Measuring temperature in polyvinylpyrrolidone (PVP) solutions using MR spectroscopy

Affiliations

Measuring temperature in polyvinylpyrrolidone (PVP) solutions using MR spectroscopy

Neville D Gai et al. Med Phys. 2025 May.

Abstract

Background: Polyvinylpyrrolidone (PVP) water solutions could be used for cross-site and cross-vendor validation of diffusion-related measurements. However, since water diffusivity varies as a function of temperature, knowing the temperature of the PVP solution at the time of the measurement is fundamental in accomplishing this task.

Purpose: MR spectroscopy (MRS) could provide absolute temperature measurements since the water peak moves relative to any stable peak as temperature changes. In this work, the PVP proton spectrum was investigated to see if any stable peaks would allow for temperature determination. Reproducibility and repeatability for three scanners from three vendors were also assessed.

Methods: A spherical 17 cm container filled with 40% PVP w/w in distilled water was used for the experiments. A Point REsolved Spectroscopy Sequence (PRESS) with water suppression was employed on three 3T scanners from different vendors-GE, Siemens, and Philips. Frequency separation (in ppm) between peaks was measured in a voxel at the location of a fiber optic temperature probe and mapped to probe measured temperature. The center peak of the first methylene proton triplet closest to water peak was selected for analysis in jMRUI due to its ease of identification and echo time shift invariance. Shift in ppm of the central methylene peak proton was mapped against measured temperatures. Repeatability and reproducibility across the three scanners were determined at room temperature using 10 repeated PRESS scans. MRS established ppm shift versus temperature relationship was used to predict temperature in different PVP phantoms which were then compared against fiber optic probe measured temperature values.
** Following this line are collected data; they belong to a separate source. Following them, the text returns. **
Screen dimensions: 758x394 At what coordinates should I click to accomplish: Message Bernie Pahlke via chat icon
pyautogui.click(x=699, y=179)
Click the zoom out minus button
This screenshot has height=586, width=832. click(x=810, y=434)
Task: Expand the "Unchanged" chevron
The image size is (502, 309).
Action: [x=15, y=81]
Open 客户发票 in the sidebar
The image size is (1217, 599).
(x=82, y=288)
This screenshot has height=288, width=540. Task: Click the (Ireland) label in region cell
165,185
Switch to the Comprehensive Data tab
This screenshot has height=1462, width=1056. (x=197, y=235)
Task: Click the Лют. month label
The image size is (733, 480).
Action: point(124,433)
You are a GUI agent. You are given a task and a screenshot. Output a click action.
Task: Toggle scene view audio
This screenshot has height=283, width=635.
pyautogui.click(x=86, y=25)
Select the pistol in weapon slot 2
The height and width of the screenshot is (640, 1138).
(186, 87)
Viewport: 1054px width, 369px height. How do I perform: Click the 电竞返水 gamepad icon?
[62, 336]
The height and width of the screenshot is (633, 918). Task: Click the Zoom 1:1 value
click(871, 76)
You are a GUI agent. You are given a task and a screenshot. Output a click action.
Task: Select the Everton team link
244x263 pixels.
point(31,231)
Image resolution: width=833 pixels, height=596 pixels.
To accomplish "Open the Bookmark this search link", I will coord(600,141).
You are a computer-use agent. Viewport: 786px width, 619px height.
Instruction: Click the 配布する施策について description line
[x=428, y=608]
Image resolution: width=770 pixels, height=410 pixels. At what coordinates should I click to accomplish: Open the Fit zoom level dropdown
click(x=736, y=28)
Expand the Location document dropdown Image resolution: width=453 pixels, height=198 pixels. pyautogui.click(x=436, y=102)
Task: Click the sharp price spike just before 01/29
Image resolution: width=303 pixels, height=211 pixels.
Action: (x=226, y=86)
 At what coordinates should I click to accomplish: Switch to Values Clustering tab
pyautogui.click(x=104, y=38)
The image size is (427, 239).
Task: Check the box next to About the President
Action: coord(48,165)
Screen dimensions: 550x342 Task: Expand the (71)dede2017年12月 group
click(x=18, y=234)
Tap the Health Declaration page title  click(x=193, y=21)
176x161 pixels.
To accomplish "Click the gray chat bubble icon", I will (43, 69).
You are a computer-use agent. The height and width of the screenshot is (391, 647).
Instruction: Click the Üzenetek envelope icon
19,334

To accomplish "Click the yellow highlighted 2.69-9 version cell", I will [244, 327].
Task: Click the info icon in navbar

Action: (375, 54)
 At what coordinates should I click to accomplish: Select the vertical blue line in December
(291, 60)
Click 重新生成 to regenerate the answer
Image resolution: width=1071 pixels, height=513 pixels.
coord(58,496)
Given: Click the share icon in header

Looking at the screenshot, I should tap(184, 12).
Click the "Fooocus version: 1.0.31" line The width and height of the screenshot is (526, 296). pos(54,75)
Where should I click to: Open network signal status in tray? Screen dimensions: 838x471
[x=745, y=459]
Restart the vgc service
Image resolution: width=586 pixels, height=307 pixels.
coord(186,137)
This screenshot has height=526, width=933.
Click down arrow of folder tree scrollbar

Results: Several 1H peaks were identified on all scans of the PVP phantom. The water peak moved by ∼-0.01 ppm/°C on the three scanners relative to a central methylene peak. The maximum mean absolute temperature difference over a temperature range of 18-35°C between the three scanners was 0.16°C while the minimum was 0.057°C. Repeatability on each scanner was excellent (std range: 0.00-0.14°C) over 10 repeated PRESS scans. Reproducibility across the three scanners was also excellent with mean temperature difference between scanners ranging between 0.1 and 0.4°C. Temperature values from MRS were within prediction bounds on the three scanners for another in-house prepared 40% PVP phantom (maximum difference<0.3°C), while they were consistently overestimated for another 30% PVP phantom (<1°C) and underestimated for a CaliberMRI 40% PVP phantom (<2.8°C).

Conclusions: PVP solutions exhibit stable proton peaks, one of which was used for assessing the temperature of the solution using MR proton spectroscopy. These measurements are fast and feasible with standard sequences and postprocessing MRS software and provide fundamental information for calibration of diffusion MRI using PVP solutions.

Keywords: PVP phantom; PVP spectroscopy; polyvinylpyrrolidone; temperature mapping.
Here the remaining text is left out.